TASK INSTRUCTIONS —
Beginning with the first entry, set down each one exactly as shown.

== SOURCE INFORMATION

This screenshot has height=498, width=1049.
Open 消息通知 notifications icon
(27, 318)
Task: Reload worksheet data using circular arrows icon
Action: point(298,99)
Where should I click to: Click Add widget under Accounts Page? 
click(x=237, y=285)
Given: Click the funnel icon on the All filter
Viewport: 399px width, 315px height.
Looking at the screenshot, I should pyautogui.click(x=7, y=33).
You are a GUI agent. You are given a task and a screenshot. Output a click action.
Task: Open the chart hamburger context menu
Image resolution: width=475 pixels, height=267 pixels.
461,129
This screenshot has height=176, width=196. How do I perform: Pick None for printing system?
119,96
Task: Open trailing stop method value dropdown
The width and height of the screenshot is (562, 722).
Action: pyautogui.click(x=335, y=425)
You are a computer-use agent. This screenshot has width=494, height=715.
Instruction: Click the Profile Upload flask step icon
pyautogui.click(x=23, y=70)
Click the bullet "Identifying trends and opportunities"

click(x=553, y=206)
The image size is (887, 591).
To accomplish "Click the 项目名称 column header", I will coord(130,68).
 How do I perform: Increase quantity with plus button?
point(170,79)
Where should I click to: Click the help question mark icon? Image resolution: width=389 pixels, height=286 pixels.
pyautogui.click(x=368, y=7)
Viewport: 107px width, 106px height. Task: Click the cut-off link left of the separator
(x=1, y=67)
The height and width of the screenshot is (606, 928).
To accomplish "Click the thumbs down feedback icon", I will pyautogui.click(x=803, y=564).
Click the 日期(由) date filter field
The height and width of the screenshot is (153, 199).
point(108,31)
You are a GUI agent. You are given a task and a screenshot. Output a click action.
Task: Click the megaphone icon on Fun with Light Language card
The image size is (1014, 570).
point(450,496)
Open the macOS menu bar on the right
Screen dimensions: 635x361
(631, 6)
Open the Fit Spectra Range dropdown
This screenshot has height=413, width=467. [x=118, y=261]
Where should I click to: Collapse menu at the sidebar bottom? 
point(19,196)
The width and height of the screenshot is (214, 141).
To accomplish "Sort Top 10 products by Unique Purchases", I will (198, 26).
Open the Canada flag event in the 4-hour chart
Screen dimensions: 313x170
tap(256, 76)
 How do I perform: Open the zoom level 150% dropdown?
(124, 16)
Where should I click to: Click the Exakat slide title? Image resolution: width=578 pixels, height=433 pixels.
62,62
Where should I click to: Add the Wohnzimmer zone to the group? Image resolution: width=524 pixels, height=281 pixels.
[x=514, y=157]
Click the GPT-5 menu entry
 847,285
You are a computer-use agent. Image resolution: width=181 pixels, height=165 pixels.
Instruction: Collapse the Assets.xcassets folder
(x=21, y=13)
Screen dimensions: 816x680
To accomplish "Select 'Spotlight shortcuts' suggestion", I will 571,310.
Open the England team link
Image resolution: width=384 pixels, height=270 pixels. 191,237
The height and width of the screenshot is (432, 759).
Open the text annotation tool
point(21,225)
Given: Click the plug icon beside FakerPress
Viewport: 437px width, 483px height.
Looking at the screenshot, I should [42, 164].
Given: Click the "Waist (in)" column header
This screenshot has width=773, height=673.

====

SOLVED PROBLEM —
This screenshot has height=498, width=1049.
Open 消息通知 notifications icon
(27, 318)
Task: Reload worksheet data using circular arrows icon
Action: point(298,99)
Where should I click to: Click Add widget under Accounts Page? 
click(x=237, y=285)
Given: Click the funnel icon on the All filter
Viewport: 399px width, 315px height.
Looking at the screenshot, I should pyautogui.click(x=7, y=33).
You are a GUI agent. You are given a task and a screenshot. Output a click action.
Task: Open the chart hamburger context menu
Image resolution: width=475 pixels, height=267 pixels.
461,129
This screenshot has height=176, width=196. How do I perform: Pick None for printing system?
119,96
Task: Open trailing stop method value dropdown
The width and height of the screenshot is (562, 722).
Action: pyautogui.click(x=335, y=425)
You are a computer-use agent. This screenshot has width=494, height=715.
Instruction: Click the Profile Upload flask step icon
pyautogui.click(x=23, y=70)
Click the bullet "Identifying trends and opportunities"

click(x=553, y=206)
The image size is (887, 591).
To accomplish "Click the 项目名称 column header", I will coord(130,68).
 How do I perform: Increase quantity with plus button?
point(170,79)
Where should I click to: Click the help question mark icon? Image resolution: width=389 pixels, height=286 pixels.
pyautogui.click(x=368, y=7)
Viewport: 107px width, 106px height. Task: Click the cut-off link left of the separator
(x=1, y=67)
The height and width of the screenshot is (606, 928).
To accomplish "Click the thumbs down feedback icon", I will pyautogui.click(x=803, y=564).
Click the 日期(由) date filter field
The height and width of the screenshot is (153, 199).
point(108,31)
You are a GUI agent. You are given a task and a screenshot. Output a click action.
Task: Click the megaphone icon on Fun with Light Language card
The image size is (1014, 570).
point(450,496)
Open the macOS menu bar on the right
Screen dimensions: 635x361
(631, 6)
Open the Fit Spectra Range dropdown
This screenshot has height=413, width=467. [x=118, y=261]
Where should I click to: Collapse menu at the sidebar bottom? 
point(19,196)
The width and height of the screenshot is (214, 141).
To accomplish "Sort Top 10 products by Unique Purchases", I will (198, 26).
Open the Canada flag event in the 4-hour chart
Screen dimensions: 313x170
tap(256, 76)
 How do I perform: Open the zoom level 150% dropdown?
(124, 16)
Where should I click to: Click the Exakat slide title? Image resolution: width=578 pixels, height=433 pixels.
62,62
Where should I click to: Add the Wohnzimmer zone to the group? Image resolution: width=524 pixels, height=281 pixels.
[x=514, y=157]
Click the GPT-5 menu entry
 847,285
You are a computer-use agent. Image resolution: width=181 pixels, height=165 pixels.
Instruction: Collapse the Assets.xcassets folder
(x=21, y=13)
Screen dimensions: 816x680
To accomplish "Select 'Spotlight shortcuts' suggestion", I will 571,310.
Open the England team link
Image resolution: width=384 pixels, height=270 pixels. 191,237
The height and width of the screenshot is (432, 759).
Open the text annotation tool
point(21,225)
Given: Click the plug icon beside FakerPress
Viewport: 437px width, 483px height.
Looking at the screenshot, I should [42, 164].
Given: Click the "Waist (in)" column header
This screenshot has width=773, height=673.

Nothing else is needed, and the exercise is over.